A week after Barrack Obama ushered in a new era in world politics, this trawl through the varied life of George W Bush is timely. Director Oliver Stone believes that, regardless of the mixed opinions of Bush, how he got to be president is an notable story unto itself. At first, he squandered his privileged circumstances, the film explores how he got it back and then what he does with it when he gets to the White House. It is Stone’s third presidential biopic – he previously explored the life and times of Richard M. Nixon where he presented an empathetic portrait of the man with Anthony Hopkins in the lead, as well as the assassination of Kennedy in JFK.

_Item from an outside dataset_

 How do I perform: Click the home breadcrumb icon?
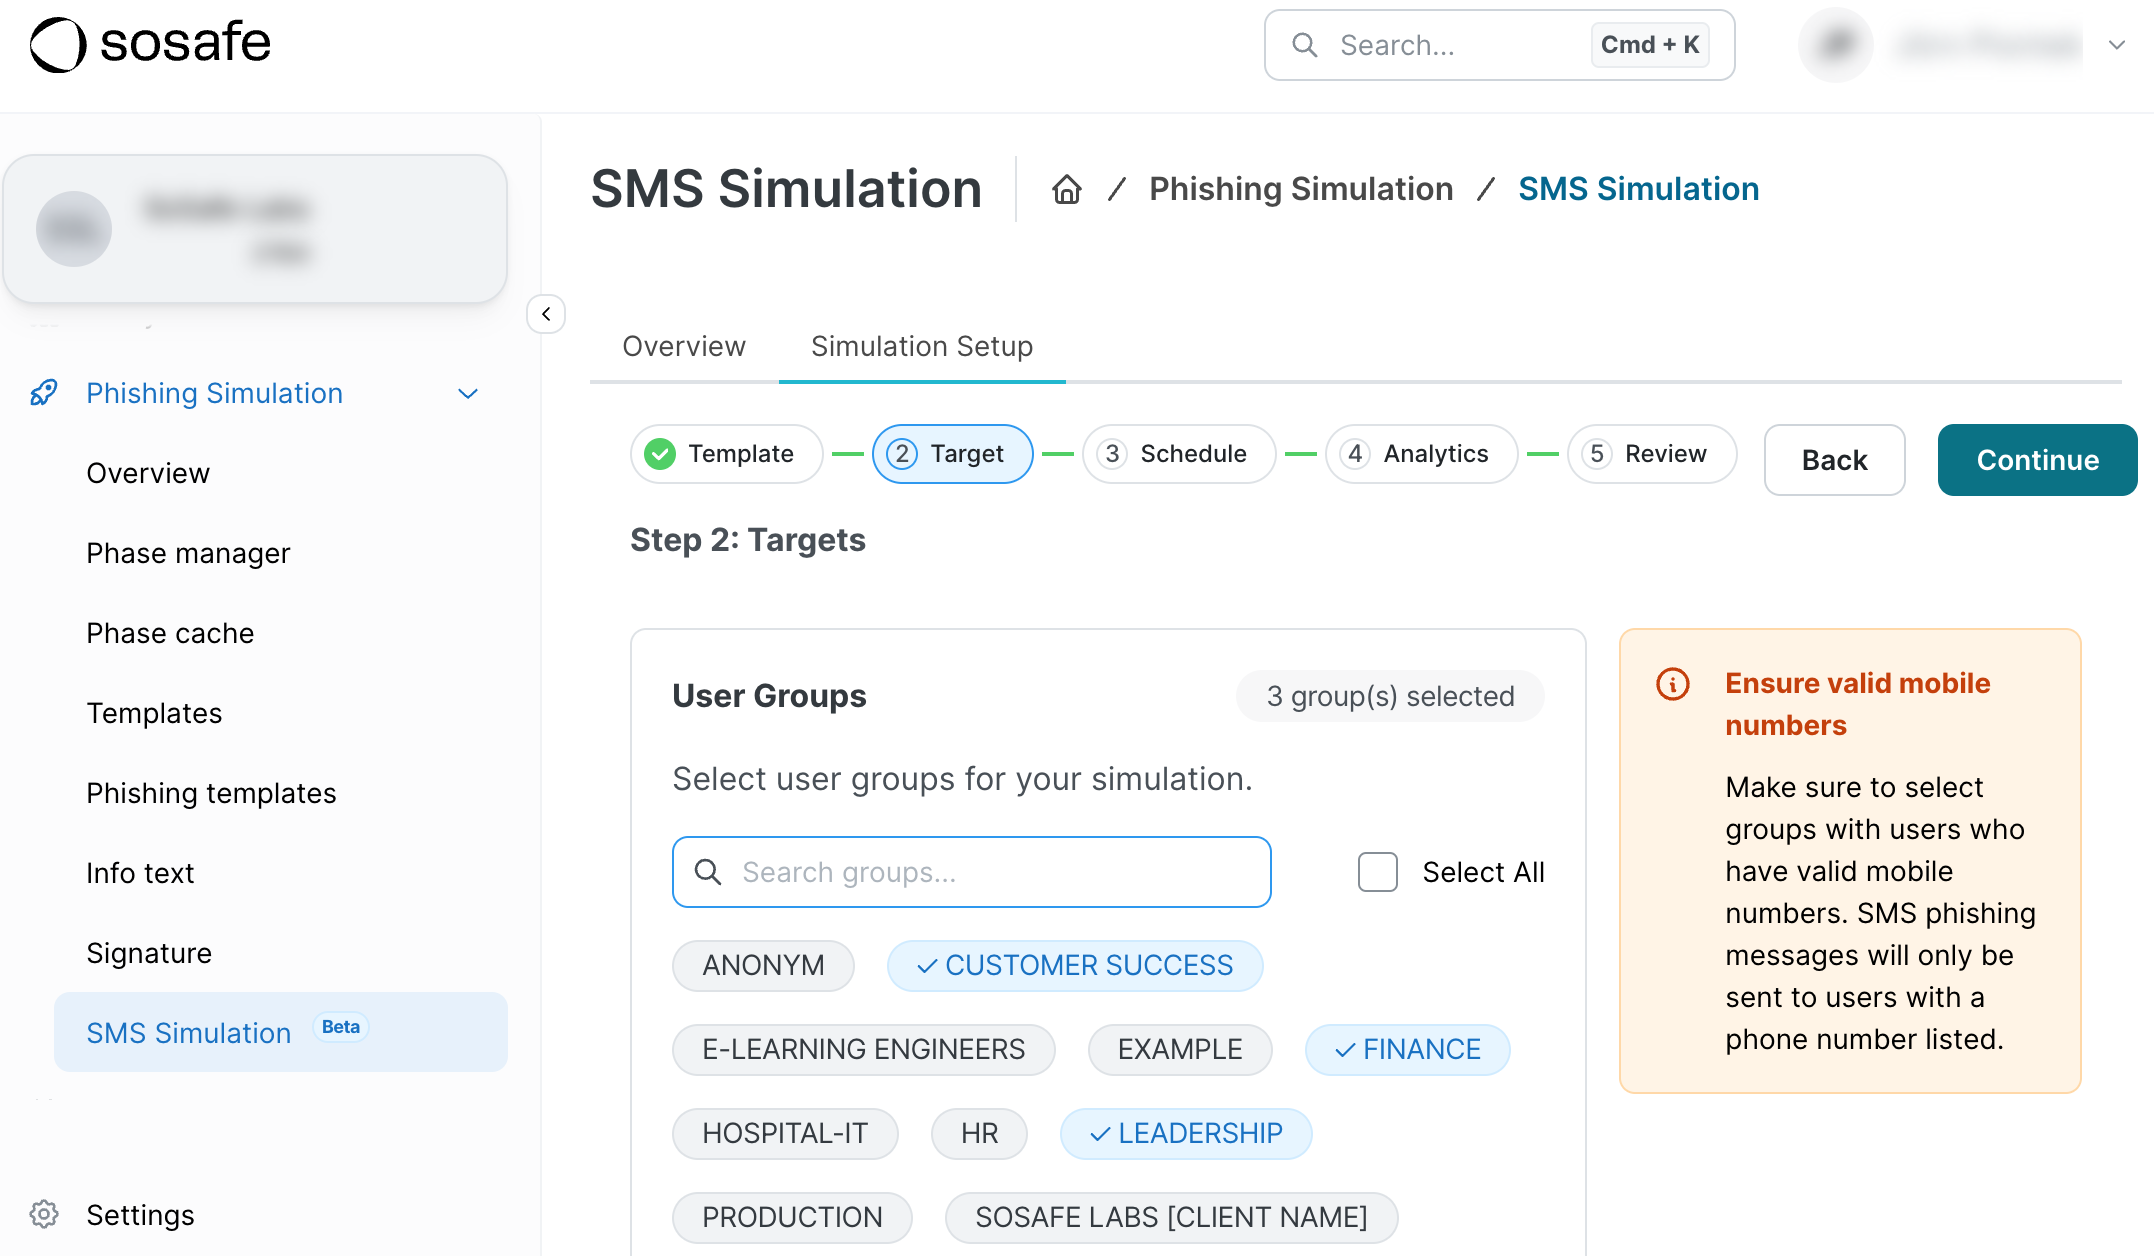1066,189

Stone’s goal was the same with W, to find the real man, with all of his foibles and strengths who made such an impact on the world. His choice of Josh Brolin as W was carefully chosen – himself the son of a famous Hollywood legend who has also lived a chaotic life until the age of 40 and his ultimate breakthrough in Hollywood with No Country For Old Men, The Valley Of Elah and American Gangster. For Stone, Brolin evoked the rural aspect of small-town America that Bush cultivated in Crawford, Texas. As an avowed Democrat, Brolin was initially suspect of the role: “The fact that Oliver was even seeing any kind of connection between me and Bush was slightly insulting,” he later recalled. Finding the spirit of George W Bush began with the walk and the talk – a John Wayne-style president with the true instinct of a politician despite his legendary impatience.

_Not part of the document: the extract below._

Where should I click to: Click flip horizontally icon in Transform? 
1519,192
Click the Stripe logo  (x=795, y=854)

Casting his extended family of trusted advisors was equally crucial. Toby Jones plays Karl Rove, W.’s longtime advisor; Thandie Newton portrays Condoleezza Rice, his National Security Advisor; Scott Glenn plays Secretary of Defense Donald Rumsfeld; Jeffrey Wright plays Secretary of State Colin Powell; Richard Dreyfuss plays Vice President Dick Cheney; and Dennis Boutsikaris plays Paul Wolfowitz, Deputy Secretary of Defense. As the architect of Bush’s two successful elections, Rove was known as ‘Bush’s brain’ – a relationship where the trusted advisor saw in Bush not just a potential leader but a complementary personality. Similarly, Glenn as Rumsfeld and particularly Dreyfuss as Cheney are excellent acting jobs – with the latter surely deserving of an Oscar nod next January.

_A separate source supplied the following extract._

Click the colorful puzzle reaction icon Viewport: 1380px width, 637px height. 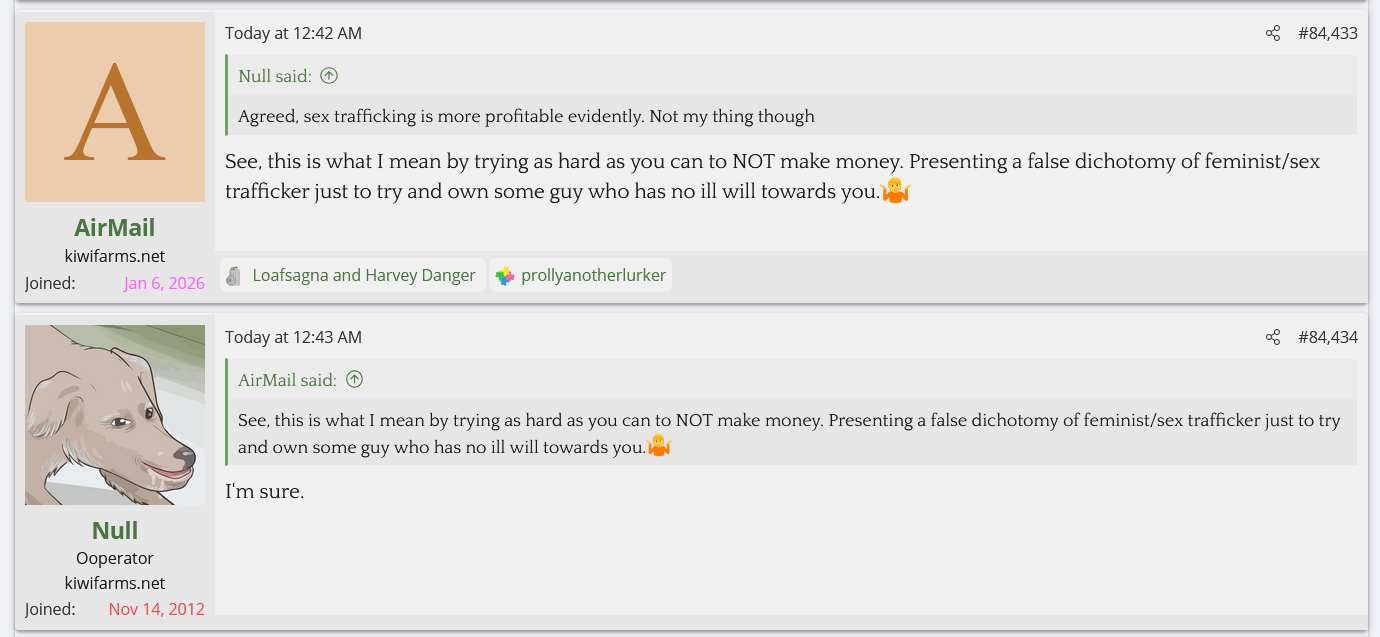coord(505,276)
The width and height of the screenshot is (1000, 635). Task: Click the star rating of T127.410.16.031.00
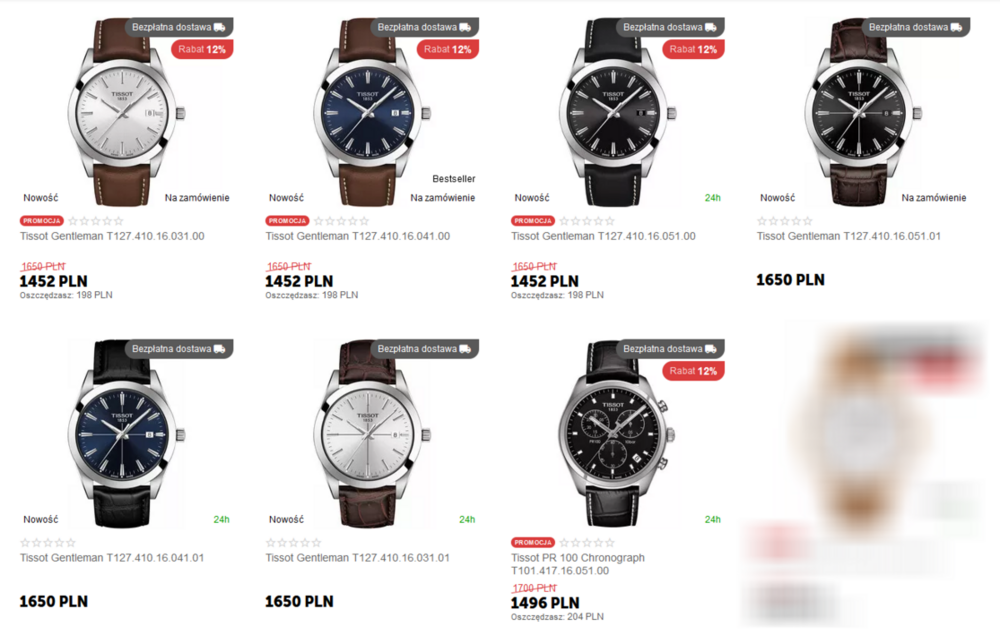coord(96,221)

Presenting the first half of the film around W’s early years of womanising, failed businesses and huge consumption of alcohol, Stone captures the early political education of the future president and his eventual success under the watchful guidance of Rove. As the son of a disapproving father and mother, (James Cromwell and Ellen Burstyn), Stone sketches some Freudian territory where W eventually discards his hell-raising to settle down with a prim librarian, Laura (Elizabeth Banks) to his eventual rebirth as an evangelical Christian and his rise to the governorship of Texas. Charting the September 11th attacks and his eventual pursuit of Saddam Hussein, the film, to its credit, avoids the cliché of pouring further scorn on a man who has become, by a huge margin, the least liked occupant of the Oval Office in history. Brolin plays Bush with gusto with a physical resemblance that is at times uncanny. In this momentus aftermath week of Obama’s success, W is a parable for our times of how power corrupts and how absolute power corrupts absolutely.